Its been a rough week. Maybe even a rough month. I have felt stress and pressure seemingly for no apparent reason, at least any reason which could account for this level of stress. I have been relaxing this weekend to decompress and it has been helpful, but I can’t help feeling as though there is something more going on. Something emotional.

I consider myself to be really good at a lot of things, but understanding my own emotions has always eluded me. Emotions can be scary, scary things. Don’t get me wrong, they can be awesome when it’s happy or calm or excited. Stray outside of the middle ground and things like anger, disappointment, guilt or even love can provoke a wide range of physical and perceptual responses over which I feels like I have no control. That is an uncomfortable place to be because it leaves me feeling vulnerable and even scared at times.

It’s no wonder that growing up I found myself connecting with fictional characters like Spock or other emotionally detached persons. Spock was a great example as he had emotions, but because they were so strong (and inherently scary) he controlled them and allowed his logic to guide him. I don’t have the luxury or curse of being able to totally suppress my emotions. In the past when I have encountered severe emotional difficulty, I have done my best to ignore them but that just leaves me vulnerable to depression which is no good.

I don’t know if all of this is a result of having more dramatic emotional responses due to my mental health issues or if I simply don’t possess the normal level of ability to manage my emotions. Either way I just need to work through this and try to gain a better understanding of what is going on in my head. It’s not easy, but I feel like I am a step closer to accepting, understanding and expressing my emotions in a healthy way.

Here’s to the crazy one

Steve Jobs had a personal goal to “make a dent in the universe” and he certainly did just that.  His drive, vision, care and attitudes shaped the way we live our lives and interact with our computers, music and even each other in this modern age.  He was someone to whom I looked for inspiration as well a glimpse of what our future may hold.  He seemed to possess the uncanny ability to peek into the realm of possibility and bring back to the rest of us – though his hard work and collaboration – gems of innovation and delight.

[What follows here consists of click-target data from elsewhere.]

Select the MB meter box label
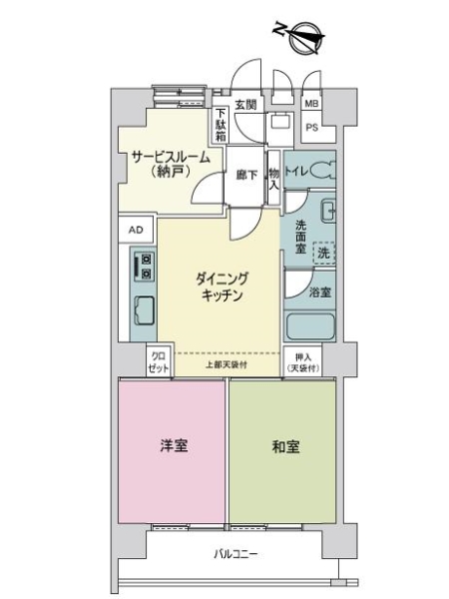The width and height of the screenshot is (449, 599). coord(311,104)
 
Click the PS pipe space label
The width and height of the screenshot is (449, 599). coord(311,127)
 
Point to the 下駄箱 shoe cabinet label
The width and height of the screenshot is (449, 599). coord(221,124)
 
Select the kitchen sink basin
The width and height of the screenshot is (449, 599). coord(144,312)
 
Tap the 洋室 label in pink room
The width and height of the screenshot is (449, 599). coord(172,447)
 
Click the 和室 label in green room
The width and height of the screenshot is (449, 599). coord(282,447)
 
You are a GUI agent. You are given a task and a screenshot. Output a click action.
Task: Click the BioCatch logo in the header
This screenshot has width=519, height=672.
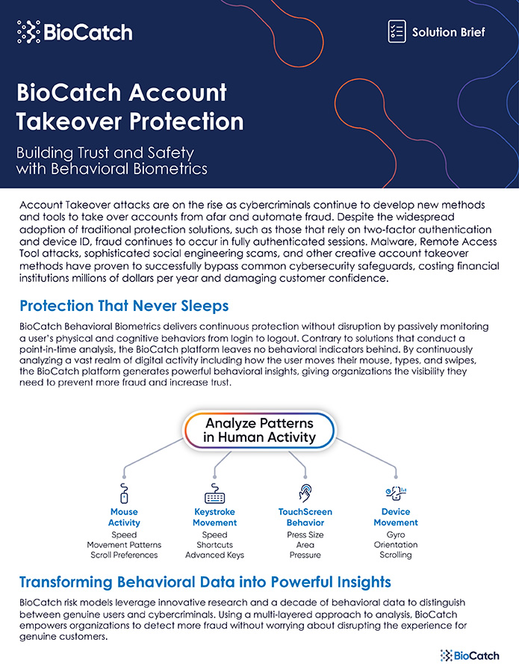tap(75, 32)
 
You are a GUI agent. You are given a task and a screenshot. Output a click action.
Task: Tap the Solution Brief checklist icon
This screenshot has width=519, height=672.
tap(397, 31)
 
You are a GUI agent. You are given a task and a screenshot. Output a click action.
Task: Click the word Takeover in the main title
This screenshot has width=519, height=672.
tap(69, 121)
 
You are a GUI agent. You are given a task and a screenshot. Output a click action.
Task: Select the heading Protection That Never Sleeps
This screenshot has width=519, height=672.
tap(124, 306)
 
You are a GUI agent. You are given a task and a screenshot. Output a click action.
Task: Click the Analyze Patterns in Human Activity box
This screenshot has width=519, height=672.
tap(260, 431)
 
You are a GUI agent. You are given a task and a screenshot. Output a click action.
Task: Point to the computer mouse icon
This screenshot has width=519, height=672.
tap(124, 493)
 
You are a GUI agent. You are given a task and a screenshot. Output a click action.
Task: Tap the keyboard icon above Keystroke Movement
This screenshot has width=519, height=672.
tap(214, 493)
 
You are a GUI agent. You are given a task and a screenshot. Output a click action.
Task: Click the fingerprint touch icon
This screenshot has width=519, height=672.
tap(305, 493)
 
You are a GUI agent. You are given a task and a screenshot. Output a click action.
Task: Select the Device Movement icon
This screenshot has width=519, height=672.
tap(396, 493)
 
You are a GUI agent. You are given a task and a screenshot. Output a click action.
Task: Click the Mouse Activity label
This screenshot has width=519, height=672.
tap(124, 517)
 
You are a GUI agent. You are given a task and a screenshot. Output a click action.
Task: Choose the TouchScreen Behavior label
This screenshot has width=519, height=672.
tap(305, 517)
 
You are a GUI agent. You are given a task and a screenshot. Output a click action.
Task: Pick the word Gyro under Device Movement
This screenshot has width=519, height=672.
tap(396, 535)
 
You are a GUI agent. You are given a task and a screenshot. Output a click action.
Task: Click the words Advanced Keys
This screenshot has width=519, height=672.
tap(214, 555)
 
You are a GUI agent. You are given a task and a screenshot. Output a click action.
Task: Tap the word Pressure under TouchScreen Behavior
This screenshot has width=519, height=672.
tap(305, 555)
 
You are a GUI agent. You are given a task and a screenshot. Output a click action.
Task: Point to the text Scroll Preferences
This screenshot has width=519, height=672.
tap(124, 555)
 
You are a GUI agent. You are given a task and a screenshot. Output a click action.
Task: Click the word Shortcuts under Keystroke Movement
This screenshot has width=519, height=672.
tap(214, 545)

To me he will forever be the ultimate “crazy one”.

Greener Pastures

I tried Effexor last month at the suggestion of my medical professional as something which may augment my current daily dose of crazy pills.  It was pretty much the worst thing ever.  I trust him and he made the recommendation in good faith.  Thats just how things go.  But one of the side effects of messing with these kinds of things is the extreme changes in mood and perspective which can happen.  My mood and state of mind were significantly thrown out of whack until I managed to wean off of it.

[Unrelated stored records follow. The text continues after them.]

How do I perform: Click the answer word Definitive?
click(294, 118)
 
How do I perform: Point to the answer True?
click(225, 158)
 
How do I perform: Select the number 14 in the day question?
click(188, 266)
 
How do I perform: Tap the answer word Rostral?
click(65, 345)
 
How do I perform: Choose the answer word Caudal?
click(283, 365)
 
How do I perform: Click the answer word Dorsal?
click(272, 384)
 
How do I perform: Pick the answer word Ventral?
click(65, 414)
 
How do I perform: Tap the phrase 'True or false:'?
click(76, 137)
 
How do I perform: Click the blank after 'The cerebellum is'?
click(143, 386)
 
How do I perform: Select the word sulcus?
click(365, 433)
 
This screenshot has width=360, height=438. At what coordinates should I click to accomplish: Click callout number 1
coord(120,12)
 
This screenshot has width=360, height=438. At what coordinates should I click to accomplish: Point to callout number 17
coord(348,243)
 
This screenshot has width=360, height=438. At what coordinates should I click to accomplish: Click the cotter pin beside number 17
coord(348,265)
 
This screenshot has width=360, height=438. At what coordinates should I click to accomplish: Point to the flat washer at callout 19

This experience triggered a lot of thoughts about the meaning of life and things in general.  Though I realize the answer is 42, there is a lot intermediate work needed between where I am and the answer.  One of those things was and whether there are greater opportunities to meet guys with “normal” baggage outside of Utah.  I realize that all humans have baggage, but Utah gays seem to have full sets of Louis Vuitton, complete with hat box, full to to bursting with Mormon issues.  Unresolved issues over the LDS church (or any other religion) is as unattractive to me as bad teeth or bigotry.

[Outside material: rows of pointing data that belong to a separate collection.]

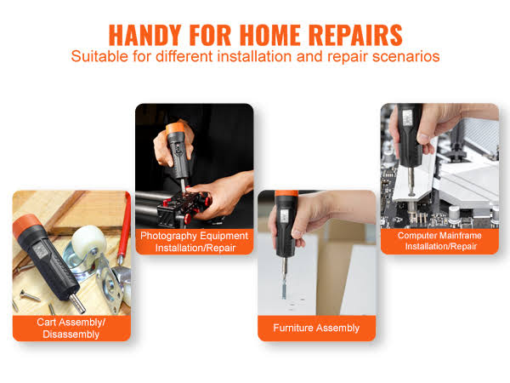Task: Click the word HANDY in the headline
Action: tap(144, 35)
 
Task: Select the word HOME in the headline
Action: tap(270, 35)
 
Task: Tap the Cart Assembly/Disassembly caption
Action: tap(71, 329)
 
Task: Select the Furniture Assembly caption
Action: tap(316, 328)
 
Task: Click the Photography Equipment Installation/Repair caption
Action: tap(195, 242)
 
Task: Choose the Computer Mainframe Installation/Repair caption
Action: tap(439, 241)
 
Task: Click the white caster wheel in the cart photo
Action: tap(88, 238)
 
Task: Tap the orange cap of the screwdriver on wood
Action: tap(26, 226)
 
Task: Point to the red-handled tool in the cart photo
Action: tap(124, 228)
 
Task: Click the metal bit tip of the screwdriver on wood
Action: tap(78, 304)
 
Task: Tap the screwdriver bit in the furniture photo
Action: tap(284, 277)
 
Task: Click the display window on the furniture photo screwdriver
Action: tap(284, 216)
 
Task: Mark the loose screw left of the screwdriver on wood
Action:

I met a very interesting guy on a social networking “app” on my iPhone a while back (hi G!) and my interactions with him have indicated that there is at least one very awesome guy outside of Utah.  He is from Vancouver, so maybe that just stands to reason as Canadians are awesome in general.  My conversations with him confirm the fact that yes, guys outside of Utah have issues of their own but these issues are not Mormon issues.

All of this is moot, really, as I am a homeowner and have a great job here in Utah.  But I can’t help but wonder what might be out there and what exploring those possibilities is worth to me.